Em comparação com as taxas de consumo de álcool
observadas há 20 anos, a tendência atual é de queda na grande maioria dos locais.
E essa diminuição percentual supera os 50% em países como Noruega, Suécia e
Lituânia, e ultrapassa os 80% na Islândia.
Já um levantamento realizado pela organização
britânica Drinkaware mostrou que 26% dos jovens de 16 a 24 anos se consideram
totalmente abstêmios.
No Brasil, um inquérito realizado todos os anos
pelo Ministério da Saúde avalia o consumo abusivo de álcool — classificado como
cinco ou mais doses para homens e quatro ou mais doses para mulheres em uma
única ocasião — em diferentes faixas etárias.
Os números do último levantamento, realizado em
2021, apontam que 19,3% dos brasileiros de 18 a 24 anos fazem esse consumo
abusivo. Esta foi a primeira vez que o índice ficou abaixo dos 20% desde 2015.
Já uma pesquisa publicada nesta semana pelo Centro
de Informações sobre Saúde e Álcool (Cisa) mostrou que 46% dos jovens de 18 a
24 anos afirma não beber nunca e 20% declararam consumir produtos etílicos uma
vez por mês ou menos.
Na contramão, os autores do trabalho chamam a
atenção para o fato de que, quando comparados com outras idades, os jovens
(18-24 anos) e os adultos jovens (25-34 anos) apresentam o menor nível de
abstenção e a maior frequência de consumo.

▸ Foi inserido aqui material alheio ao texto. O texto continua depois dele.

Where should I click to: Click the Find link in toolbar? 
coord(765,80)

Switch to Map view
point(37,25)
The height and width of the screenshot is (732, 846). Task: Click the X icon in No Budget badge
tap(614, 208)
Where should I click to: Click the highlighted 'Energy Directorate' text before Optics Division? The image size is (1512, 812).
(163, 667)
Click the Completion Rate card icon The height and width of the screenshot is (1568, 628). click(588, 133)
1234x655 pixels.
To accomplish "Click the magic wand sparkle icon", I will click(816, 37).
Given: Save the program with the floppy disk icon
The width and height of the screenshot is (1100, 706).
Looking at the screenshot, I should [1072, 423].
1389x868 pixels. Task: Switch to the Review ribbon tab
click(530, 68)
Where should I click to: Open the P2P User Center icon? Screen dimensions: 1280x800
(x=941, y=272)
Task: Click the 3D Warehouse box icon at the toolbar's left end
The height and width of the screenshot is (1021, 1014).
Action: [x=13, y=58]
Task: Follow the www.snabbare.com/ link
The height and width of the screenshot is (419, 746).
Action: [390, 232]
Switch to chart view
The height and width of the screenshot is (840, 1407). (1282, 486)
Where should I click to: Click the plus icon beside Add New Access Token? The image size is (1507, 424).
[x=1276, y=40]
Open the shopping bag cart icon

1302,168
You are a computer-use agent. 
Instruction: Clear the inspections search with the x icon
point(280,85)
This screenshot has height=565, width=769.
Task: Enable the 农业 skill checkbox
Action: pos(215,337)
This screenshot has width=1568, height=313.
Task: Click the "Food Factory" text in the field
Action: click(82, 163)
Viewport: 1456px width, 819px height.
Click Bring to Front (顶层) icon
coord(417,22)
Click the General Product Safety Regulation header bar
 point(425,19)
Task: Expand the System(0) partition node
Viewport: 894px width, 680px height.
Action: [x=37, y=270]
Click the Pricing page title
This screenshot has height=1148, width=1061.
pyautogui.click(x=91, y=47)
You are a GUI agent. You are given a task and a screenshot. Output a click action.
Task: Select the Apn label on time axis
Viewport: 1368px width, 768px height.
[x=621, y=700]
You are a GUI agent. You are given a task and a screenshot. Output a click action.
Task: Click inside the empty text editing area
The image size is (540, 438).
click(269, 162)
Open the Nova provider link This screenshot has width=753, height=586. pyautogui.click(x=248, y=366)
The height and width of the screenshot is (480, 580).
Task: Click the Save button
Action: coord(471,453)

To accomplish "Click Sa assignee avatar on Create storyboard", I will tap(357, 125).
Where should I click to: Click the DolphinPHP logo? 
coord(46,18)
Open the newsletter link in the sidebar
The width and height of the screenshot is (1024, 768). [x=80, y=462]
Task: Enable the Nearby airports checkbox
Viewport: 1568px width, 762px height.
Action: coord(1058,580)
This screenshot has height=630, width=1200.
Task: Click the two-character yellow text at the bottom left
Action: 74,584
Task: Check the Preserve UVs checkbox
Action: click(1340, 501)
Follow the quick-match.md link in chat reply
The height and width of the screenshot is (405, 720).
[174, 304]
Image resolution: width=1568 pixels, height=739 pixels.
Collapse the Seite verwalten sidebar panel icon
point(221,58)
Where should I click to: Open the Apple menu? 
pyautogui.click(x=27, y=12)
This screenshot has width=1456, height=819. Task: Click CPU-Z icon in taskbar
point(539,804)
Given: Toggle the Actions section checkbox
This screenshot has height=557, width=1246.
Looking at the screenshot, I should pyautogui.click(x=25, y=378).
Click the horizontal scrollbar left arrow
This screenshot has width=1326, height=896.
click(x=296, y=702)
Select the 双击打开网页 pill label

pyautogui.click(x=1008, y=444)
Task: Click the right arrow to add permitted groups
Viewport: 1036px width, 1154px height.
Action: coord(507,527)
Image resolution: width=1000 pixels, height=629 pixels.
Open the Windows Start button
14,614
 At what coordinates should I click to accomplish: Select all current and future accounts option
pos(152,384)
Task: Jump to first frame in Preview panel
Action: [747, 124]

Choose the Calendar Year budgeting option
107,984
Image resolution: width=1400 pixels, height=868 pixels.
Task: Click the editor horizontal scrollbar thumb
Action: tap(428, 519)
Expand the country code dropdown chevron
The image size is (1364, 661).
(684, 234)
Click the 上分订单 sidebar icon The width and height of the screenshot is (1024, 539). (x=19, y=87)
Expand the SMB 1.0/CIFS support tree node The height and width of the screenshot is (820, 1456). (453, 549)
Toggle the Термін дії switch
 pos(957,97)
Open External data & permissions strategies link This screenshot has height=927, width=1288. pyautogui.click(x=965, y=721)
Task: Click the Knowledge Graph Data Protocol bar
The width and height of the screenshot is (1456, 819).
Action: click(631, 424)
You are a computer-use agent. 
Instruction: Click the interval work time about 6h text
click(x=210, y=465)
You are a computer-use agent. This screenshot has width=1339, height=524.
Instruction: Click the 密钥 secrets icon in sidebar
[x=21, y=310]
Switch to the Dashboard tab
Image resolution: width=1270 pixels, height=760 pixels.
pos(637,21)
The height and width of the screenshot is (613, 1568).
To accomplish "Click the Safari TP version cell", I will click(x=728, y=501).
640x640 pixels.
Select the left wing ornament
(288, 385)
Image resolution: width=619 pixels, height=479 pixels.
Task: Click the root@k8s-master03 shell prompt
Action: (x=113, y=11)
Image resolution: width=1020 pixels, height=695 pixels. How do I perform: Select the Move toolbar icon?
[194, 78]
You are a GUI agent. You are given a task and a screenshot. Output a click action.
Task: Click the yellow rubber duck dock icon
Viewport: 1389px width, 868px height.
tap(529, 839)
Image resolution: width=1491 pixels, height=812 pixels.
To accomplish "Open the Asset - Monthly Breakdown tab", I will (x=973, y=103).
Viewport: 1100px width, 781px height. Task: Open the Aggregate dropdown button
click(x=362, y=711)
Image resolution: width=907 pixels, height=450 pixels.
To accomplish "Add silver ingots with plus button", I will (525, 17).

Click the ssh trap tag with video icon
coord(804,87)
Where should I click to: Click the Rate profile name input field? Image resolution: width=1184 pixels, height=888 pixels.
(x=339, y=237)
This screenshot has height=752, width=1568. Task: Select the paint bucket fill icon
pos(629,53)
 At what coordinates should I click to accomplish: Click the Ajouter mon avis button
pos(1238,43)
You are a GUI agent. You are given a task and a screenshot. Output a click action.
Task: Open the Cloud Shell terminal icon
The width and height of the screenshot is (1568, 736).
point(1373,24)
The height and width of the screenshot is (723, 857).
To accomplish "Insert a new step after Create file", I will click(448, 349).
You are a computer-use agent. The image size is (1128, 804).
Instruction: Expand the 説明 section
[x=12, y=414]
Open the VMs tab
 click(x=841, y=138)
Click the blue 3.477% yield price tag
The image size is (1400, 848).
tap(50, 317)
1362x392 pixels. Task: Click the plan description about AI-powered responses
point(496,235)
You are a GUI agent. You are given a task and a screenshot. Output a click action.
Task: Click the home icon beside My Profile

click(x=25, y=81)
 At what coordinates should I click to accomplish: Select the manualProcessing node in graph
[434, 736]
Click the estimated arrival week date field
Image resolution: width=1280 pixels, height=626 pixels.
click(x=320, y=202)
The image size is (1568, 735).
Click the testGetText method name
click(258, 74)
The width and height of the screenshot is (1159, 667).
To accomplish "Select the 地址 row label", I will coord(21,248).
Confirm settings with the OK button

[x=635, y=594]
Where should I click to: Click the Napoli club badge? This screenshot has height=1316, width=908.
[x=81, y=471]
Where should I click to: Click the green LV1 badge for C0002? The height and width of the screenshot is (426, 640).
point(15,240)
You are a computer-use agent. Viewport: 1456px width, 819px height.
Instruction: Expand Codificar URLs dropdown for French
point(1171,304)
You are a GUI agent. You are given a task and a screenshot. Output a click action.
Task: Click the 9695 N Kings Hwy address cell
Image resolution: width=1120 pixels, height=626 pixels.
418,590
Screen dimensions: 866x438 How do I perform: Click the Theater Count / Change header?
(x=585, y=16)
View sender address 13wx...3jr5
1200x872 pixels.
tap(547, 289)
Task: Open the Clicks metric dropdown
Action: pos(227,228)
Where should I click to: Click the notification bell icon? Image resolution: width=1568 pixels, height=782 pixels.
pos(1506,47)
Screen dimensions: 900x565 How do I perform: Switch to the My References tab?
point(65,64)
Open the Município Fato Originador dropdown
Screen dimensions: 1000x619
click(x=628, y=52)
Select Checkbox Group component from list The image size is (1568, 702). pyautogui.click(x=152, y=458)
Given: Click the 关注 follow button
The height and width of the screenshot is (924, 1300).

O Cisa também pondera que, no Brasil, ainda
"não temos dados suficientes para confirmar se há uma tendência de mudança
de comportamento dos jovens em relação ao hábito de beber e as razões para
moderarem o consumo".
O órgão também fez uma pesquisa qualitativa sobre a
questão com o auxílio do Inteligência em Pesquisa e Consultoria Estratégica (Ipec).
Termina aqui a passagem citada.